## Problems to work on
1. Output the part of the general relativity discussion starting with "Ideality means the" and going on through "at a point.".
2. Pick up the general relativity discussion after its last sentence and continue it.

## Excerpted passage

-- Begin --

Ideality means the clock measures the proper time along its trajectory.

Even when restricting to a point, they discuss the need to restrict to phenomena not involving second derivatives, since only the first derivative can be made to disappear at a point.

Fredrik
Staff Emeritus
Gold Member
I haven't worked through all the details, but this is how I think these things should be done. (I'm sure I would want to change some of this if I did know all the details).

Suppose that we define a "normal coordinate system" associated with a world line C:[a,b]→M, at a point p in the range of C, as a coordinate system x such that

1) its 0 axis coincides with the tangent of C at p,
2) the tangent vectors of the axes at p make up an orthonormal basis of the tangent space at p,
3) if q is a point on the $\mu$-axis, then $x^\nu(q)$ is equal to $\delta^\nu_\mu$ times the proper time/distance along the axis from p to q.
4) $g_{\mu\nu}(p)=\eta_{\mu\nu}$
5) $g_{\mu\nu,\rho}(p)=0$.

Since the definition of a geodesic doesn't involve any second (or higher) derivatives of the metric, any "normal" coordinate system should map all geodesics through p to curves through $0\in\mathbb R^n$ that have zero acceleration at 0. Aren't these exactly the properties that we want a "local Lorentz frame" to have? I expect that it's possible to show that the coordinate system is completely specified by these requirements when spacetime is flat (Edit: Definitely not correct. See #6.), and that there are several possibilities when spacetime is curved. (Riemann, Fermi, etc.)

GR is a theory of physics, so it can't be defined by Einstein's equation, which is pure mathematics. It's defined by a set of axioms that tell us how to interpret the mathematics as predictions about results of experiments. The axioms have to look something like this:

0. Motion is represented by curves.
1. A clock (that's built according to standard specifications) measures the proper time of the curve in spacetime that represents its motion.
2. A radar device (that's built according to standard specifications, and is moving as described by a congruence of timelike geodesics that fill up a region of spacetime with zero curvature) measures the proper length of the spacelike geodesic from the reflection event to the midpoint of the timelike geodesic from the emission event to the detection event.

-- End --

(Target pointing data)
-- Begin --

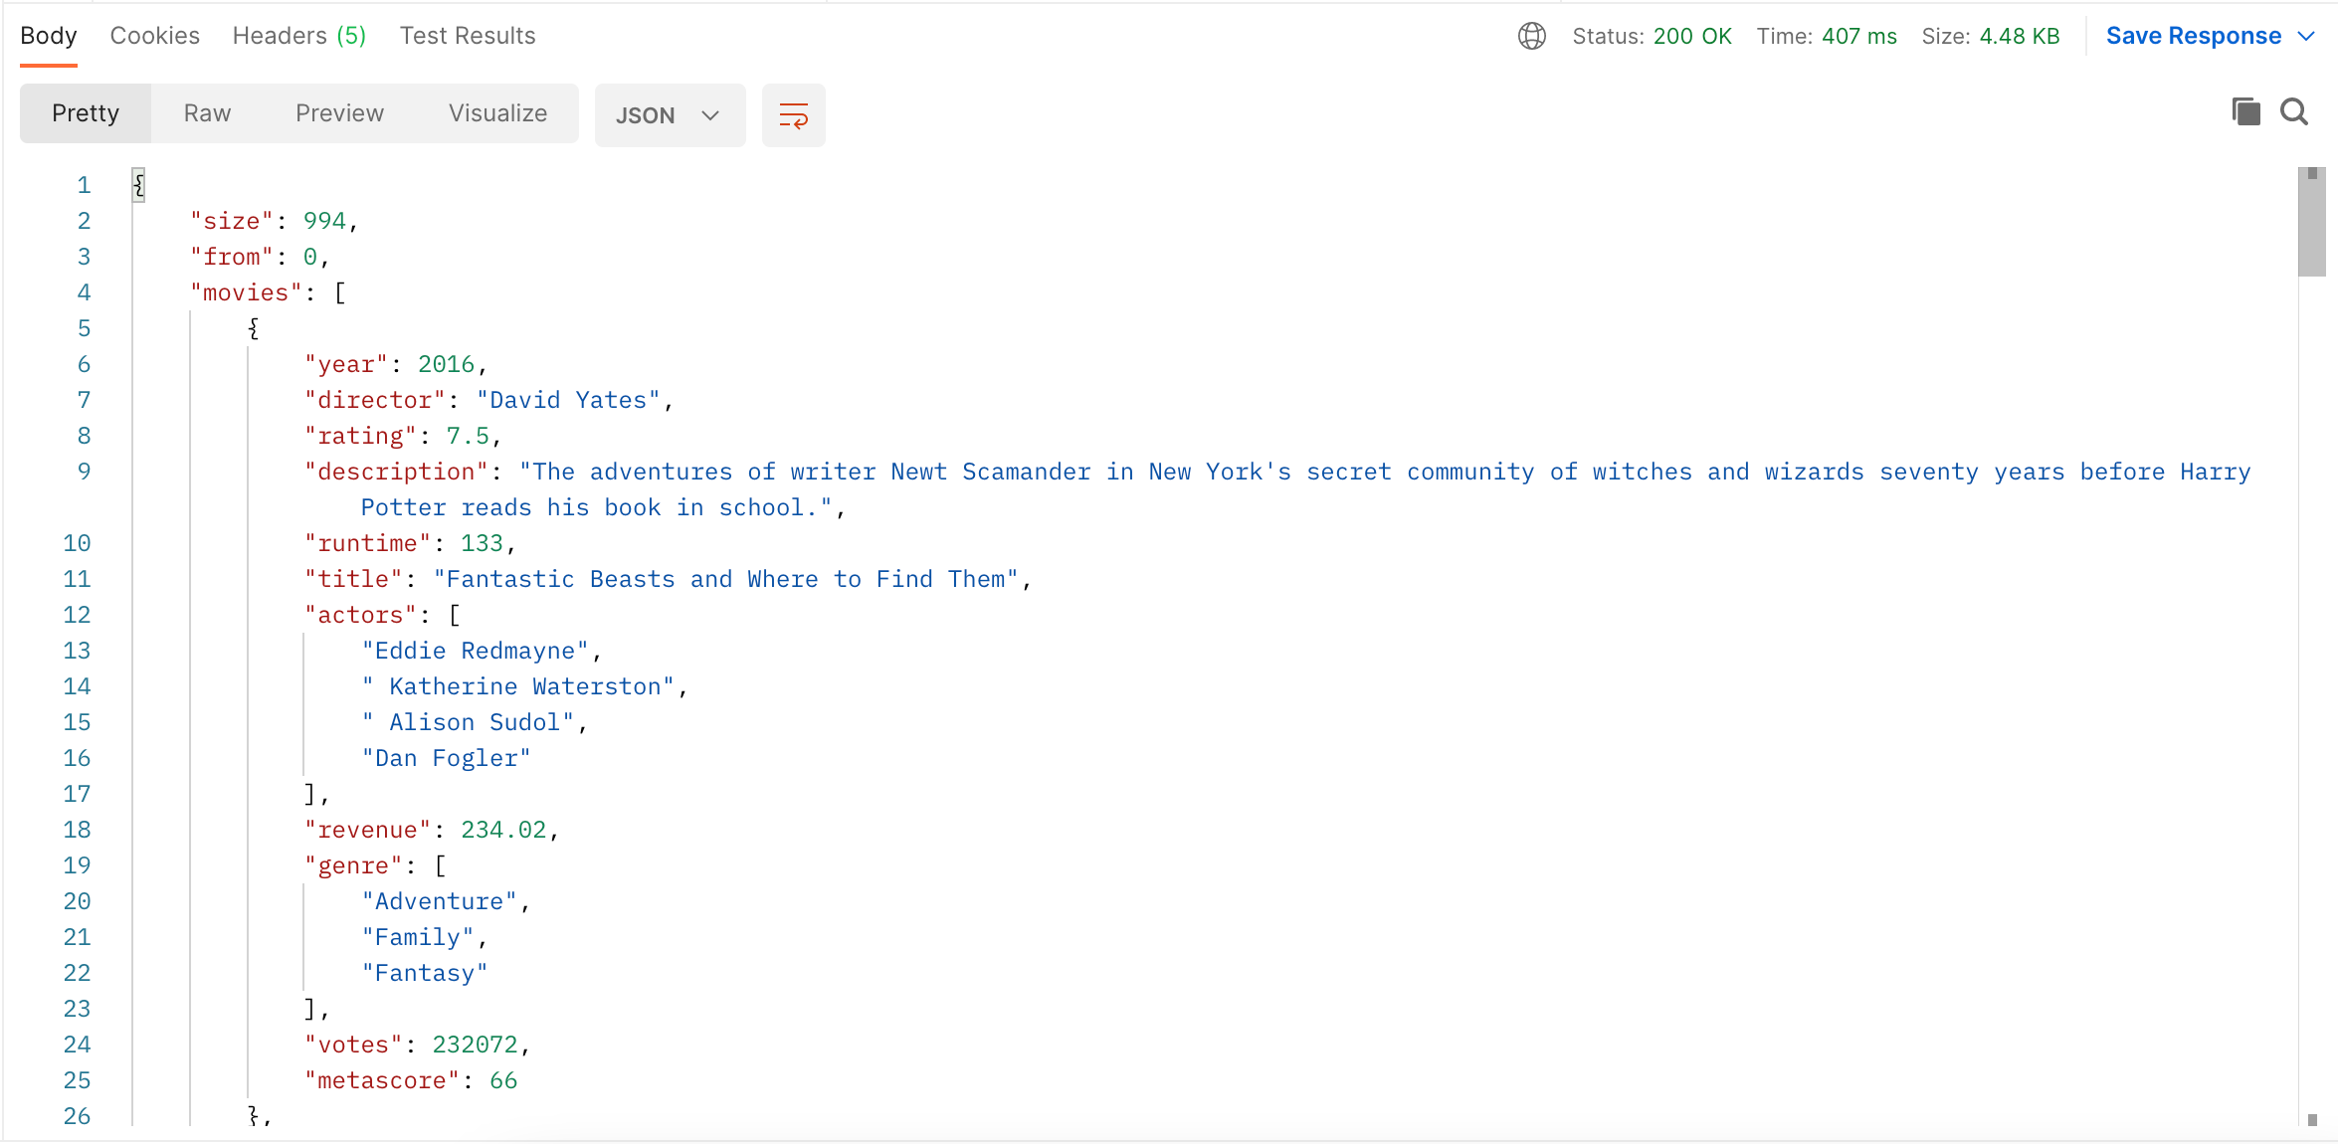Open the JSON format dropdown
Viewport: 2338px width, 1144px height.
(670, 115)
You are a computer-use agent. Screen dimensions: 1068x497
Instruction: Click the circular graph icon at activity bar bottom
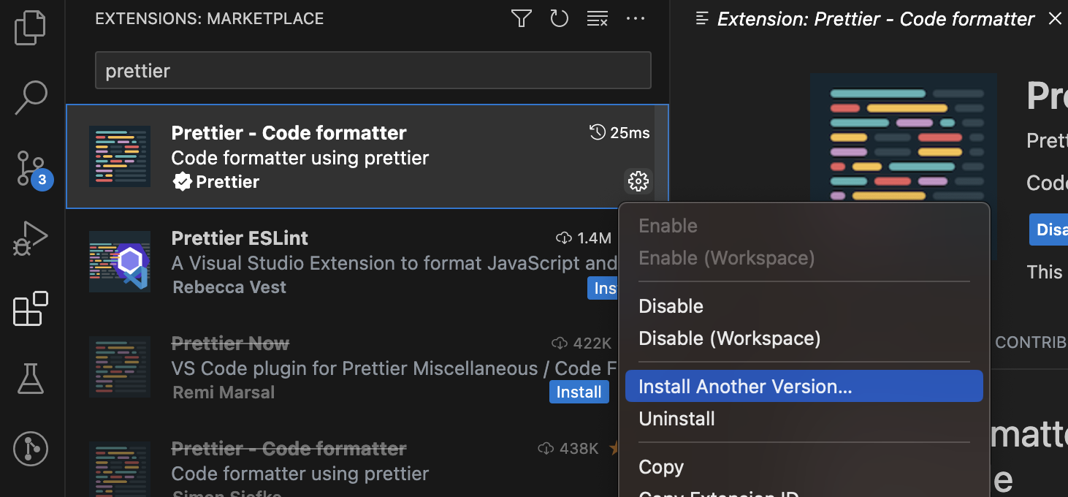point(29,449)
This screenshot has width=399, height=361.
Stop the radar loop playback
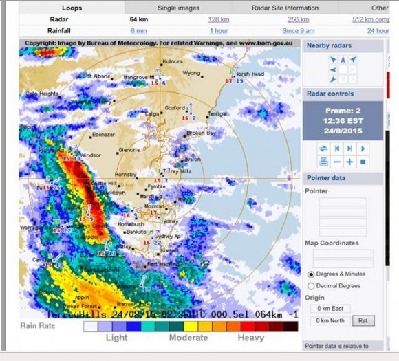pos(363,162)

-- End --

## Outputs in order
1.
Ideality means the clock measures the proper time along its trajectory.

Even when restricting to a point, they discuss the need to restrict to phenomena not involving second derivatives, since only the first derivative can be made to disappear at a point.

2.
These axioms include a bunch of idealizations. I only mentioned some of them explicitly. These idealizations are particularly annoying in axiom 2, but I doubt that it's possible to come up with a much better axiom. I have never seen an axiom that describes accurate length measurements with a measuring device in an arbitrary state of motion in an arbitrary region of an arbitrary spacetime, and I don't think it can be done.

It's important to understand the nature of the idealizations in the axioms. The radar device described in axiom 2 will only measure what we want it to measure in very specific circumstances. If we need better accuracy, then we need to make it smaller. How small? Small enough that the measurement result doesn't depend significantly on variations of the size of the measuring device. How much is significant? That depends on the situation, doesn't it?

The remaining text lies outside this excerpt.